Bir Mikobakteri Referans Biriminin Rutin Çalışmasında Kullanım İçin Moleküler Parmak İzi Stratejilerinin Değerlendirilmesi

İki hızlı PCR tabanlı tipleme yönteminin rolünü araştırdık, IS6110Ulusal bir tüberküloz referans servisi içinde, tabanlı PCR ve aralayıcı-oligonükleotid tiplemesi. IS'li kümelerin geçerliliği6110 6'dan az bantlı kısıtlama parçası uzunluk polimorfizmi parmak izleri de referans alınan izolatlar bağlamında incelenmiştir.

Moleküler tiplendirme, tüberküloz bulaşmasını araştırmak için önemli bir epidemiyolojik araç sağlar. Tanımlanmış bir topluluktan izolatları tarayarak, devam eden bulaşma derecesi araştırılabilir ve karakterize edilebilir, bu da etkili müdahale stratejilerinin tasarlanmasına yol açabilir. Daha mütevazı bir düzeyde, şüpheli epidemiyolojik bağlantı veya laboratuvar kontaminasyonu şüphesi bulunan izolatlar, parmak izi ile analiz için gönderilebilir.

IS'ye dayanan kısıtlama parçası uzunluk polimorfizmi (RFLP)6110 yerleştirme elemanı (10), parmak izi almak için standart yöntem haline gelmiştir. Tüberküloz. Bununla birlikte, izolat kümeleri altı veya daha fazla banda sahip olduğunda RFLP kümelemesinin görünür geçerliliğinin arttığı gösterilmiştir (1, 11) ve bu tür çalışmalardan elde edilen tüm düşük kopya numaralı kümelerin onaylanması gerektiği önerilmiştir. alternatif bir yazma yöntemi.Tüm RFLP tabanlı yaklaşımlarla ilgili bir sorun, karmaşık, zaman alıcı prosedürler olabilmeleri ve organizmanın kültürü ile önceden izolasyon gerektirmeleridir. Örneğin, IS ile yazmak6110 kültürlenmiş organizmadan 3 ila 4 gün sürebilir. Aralayıcı-oligonükleotid tipleme (spoligotipleme) (6) veya IS gibi PCR tabanlı yöntemler6110temelli yöntemler (4, 5, 7Ĺ, 12) daha hızlı olabilir ancak uygulanması karmaşık olabilir ve optimize edilmesi zor adımlar içerebilir. Daha basit IS6110tabanlı PCR yöntemleri, izolatların hızlı taranması için iyi yöntemler olarak tanımlanmıştır (3, 9).
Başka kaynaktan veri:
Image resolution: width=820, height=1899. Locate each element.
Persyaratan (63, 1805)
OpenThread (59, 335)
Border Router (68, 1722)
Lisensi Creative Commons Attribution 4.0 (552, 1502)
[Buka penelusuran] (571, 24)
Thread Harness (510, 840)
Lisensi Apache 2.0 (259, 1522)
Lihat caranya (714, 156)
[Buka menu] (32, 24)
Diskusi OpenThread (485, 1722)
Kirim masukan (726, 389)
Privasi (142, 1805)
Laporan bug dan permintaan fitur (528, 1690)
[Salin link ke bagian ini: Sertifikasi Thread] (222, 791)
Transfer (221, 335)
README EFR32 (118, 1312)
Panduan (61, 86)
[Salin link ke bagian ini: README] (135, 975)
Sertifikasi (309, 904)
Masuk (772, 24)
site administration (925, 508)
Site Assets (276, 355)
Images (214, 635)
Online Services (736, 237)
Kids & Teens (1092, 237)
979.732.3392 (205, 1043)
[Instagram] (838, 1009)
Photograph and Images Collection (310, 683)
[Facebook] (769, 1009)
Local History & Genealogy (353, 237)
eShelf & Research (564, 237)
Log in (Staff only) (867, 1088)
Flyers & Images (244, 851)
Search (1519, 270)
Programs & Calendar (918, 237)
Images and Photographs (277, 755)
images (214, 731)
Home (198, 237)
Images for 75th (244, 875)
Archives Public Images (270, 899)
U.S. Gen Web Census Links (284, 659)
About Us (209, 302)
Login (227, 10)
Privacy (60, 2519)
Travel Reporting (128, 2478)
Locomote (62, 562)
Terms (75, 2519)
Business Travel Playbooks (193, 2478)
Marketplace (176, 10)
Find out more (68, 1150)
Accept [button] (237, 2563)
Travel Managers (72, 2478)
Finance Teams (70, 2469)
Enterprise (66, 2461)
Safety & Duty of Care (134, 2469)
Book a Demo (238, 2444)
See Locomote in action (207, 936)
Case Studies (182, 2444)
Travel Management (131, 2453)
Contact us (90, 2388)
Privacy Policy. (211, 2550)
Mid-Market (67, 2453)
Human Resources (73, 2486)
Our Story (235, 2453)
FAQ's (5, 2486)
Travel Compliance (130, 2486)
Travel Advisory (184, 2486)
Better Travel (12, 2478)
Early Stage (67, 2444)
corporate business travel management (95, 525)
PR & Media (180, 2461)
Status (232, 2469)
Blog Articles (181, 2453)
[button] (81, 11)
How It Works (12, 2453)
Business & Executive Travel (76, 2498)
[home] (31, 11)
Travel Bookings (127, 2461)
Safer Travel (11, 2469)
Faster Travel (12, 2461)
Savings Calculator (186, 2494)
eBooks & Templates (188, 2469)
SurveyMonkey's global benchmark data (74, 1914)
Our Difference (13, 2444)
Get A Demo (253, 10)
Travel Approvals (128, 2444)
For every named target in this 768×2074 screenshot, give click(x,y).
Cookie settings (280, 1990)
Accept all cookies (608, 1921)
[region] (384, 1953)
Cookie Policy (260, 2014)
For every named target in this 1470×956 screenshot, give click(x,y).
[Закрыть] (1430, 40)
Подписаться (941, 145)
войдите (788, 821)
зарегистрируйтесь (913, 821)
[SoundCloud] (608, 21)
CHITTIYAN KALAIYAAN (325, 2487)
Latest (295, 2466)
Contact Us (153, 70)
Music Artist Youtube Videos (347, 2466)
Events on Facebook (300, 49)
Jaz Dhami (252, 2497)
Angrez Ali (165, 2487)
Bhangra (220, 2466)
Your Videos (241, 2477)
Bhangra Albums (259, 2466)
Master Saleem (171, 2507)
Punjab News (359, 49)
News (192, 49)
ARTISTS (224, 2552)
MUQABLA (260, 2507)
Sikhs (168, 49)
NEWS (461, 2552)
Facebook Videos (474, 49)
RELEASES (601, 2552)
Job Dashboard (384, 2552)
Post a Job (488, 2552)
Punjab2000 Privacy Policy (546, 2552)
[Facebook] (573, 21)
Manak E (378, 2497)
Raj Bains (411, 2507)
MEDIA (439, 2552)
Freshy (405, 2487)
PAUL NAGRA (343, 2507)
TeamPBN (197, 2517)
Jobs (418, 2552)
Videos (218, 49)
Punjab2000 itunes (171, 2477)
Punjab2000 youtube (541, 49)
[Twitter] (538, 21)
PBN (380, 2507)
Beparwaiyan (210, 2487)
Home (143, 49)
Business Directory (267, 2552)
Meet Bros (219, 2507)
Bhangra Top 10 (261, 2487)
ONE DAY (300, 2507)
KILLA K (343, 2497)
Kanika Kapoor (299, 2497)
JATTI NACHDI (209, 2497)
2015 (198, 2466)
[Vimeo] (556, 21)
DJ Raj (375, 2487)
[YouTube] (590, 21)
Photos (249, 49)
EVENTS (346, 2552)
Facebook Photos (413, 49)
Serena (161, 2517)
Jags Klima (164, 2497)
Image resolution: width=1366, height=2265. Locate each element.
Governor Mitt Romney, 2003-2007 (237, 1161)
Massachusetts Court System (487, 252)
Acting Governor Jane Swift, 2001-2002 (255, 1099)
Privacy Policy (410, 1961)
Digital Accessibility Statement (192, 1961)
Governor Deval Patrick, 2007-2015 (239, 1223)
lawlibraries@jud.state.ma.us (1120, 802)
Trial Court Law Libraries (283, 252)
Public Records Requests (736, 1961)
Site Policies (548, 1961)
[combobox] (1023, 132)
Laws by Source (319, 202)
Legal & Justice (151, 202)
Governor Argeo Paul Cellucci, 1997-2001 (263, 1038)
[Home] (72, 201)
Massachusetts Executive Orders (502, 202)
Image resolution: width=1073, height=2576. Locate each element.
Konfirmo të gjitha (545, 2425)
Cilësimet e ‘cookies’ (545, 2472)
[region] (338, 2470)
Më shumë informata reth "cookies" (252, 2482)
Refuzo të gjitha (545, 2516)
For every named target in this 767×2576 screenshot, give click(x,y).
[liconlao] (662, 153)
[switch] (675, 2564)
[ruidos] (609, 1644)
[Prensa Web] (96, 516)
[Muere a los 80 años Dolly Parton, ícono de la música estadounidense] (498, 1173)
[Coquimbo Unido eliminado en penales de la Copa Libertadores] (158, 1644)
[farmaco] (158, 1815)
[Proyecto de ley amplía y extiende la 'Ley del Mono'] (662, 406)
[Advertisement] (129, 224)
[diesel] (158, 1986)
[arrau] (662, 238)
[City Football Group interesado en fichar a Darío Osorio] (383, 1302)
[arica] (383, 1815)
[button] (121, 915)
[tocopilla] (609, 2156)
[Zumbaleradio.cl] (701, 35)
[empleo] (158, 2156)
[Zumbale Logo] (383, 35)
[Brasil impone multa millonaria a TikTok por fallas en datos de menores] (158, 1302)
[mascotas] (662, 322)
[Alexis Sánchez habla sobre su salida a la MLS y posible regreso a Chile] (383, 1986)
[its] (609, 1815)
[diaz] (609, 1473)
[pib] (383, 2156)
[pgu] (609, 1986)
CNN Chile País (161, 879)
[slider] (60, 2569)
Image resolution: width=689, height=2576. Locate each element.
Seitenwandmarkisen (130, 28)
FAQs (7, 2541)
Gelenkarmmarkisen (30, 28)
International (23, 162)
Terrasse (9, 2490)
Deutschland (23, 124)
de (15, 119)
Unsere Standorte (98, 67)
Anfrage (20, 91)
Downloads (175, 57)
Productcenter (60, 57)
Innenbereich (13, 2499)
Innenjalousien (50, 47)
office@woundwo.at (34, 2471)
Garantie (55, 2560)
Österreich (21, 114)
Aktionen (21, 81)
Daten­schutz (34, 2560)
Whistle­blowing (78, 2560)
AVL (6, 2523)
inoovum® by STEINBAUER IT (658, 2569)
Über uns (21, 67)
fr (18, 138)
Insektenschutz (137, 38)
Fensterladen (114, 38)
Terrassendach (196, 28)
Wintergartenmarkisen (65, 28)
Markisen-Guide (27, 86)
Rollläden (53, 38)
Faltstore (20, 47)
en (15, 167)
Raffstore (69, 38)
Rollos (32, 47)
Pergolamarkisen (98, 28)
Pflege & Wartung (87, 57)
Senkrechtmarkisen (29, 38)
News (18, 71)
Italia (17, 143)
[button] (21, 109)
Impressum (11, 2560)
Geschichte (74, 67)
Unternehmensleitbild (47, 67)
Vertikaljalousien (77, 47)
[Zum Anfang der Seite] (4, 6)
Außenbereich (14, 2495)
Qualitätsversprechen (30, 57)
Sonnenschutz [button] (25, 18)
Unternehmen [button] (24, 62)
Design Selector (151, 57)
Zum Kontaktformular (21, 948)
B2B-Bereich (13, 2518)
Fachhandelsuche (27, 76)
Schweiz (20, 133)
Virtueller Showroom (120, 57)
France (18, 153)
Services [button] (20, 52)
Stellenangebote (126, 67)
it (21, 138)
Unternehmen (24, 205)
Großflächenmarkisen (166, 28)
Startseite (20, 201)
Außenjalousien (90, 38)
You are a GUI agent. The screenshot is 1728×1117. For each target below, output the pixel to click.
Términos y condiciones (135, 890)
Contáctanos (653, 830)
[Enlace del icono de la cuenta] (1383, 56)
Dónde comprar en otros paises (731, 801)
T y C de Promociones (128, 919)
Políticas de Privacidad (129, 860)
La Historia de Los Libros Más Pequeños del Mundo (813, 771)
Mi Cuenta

Referans hizmetimizin bir parçası olarak, IS kullanımının aksine tipleme analizi için izolatlar alıyoruz.6110 büyük ölçekli epidemiyolojik sürveyans çalışmalarında tiplendirme yapıldığında, bulaşma veya olası laboratuvar kontaminasyon olayları için halihazırda kanıtlar mevcuttur. Bu koşullar altında, düşük IS'nin kümelenmesinin açık olup olmadığı belirsizdir.6110-kopya sayısı izolatları önemlidir veya ikincil tiplemenin gerekli olup olmadığı. Bu çalışmada, IS aracılığıyla oluşturulan düşük kopya sayılı kümelerin geçerliliğini ikincil tipleme yoluyla araştırdık.6110 Laboratuvarın referans hizmetinin bir parçası olarak RFLP. Mycobacterium Referans Birimi, Londra, Birleşik Krallık tarafından üretilenler gibi bir ulusal referans hizmetinde alternatif hızlı PCR tabanlı tarama yöntemlerinin rolü, RFLP ile karşılaştırma için iki PCR yaklaşımının seçilmesiyle de değerlendirilir.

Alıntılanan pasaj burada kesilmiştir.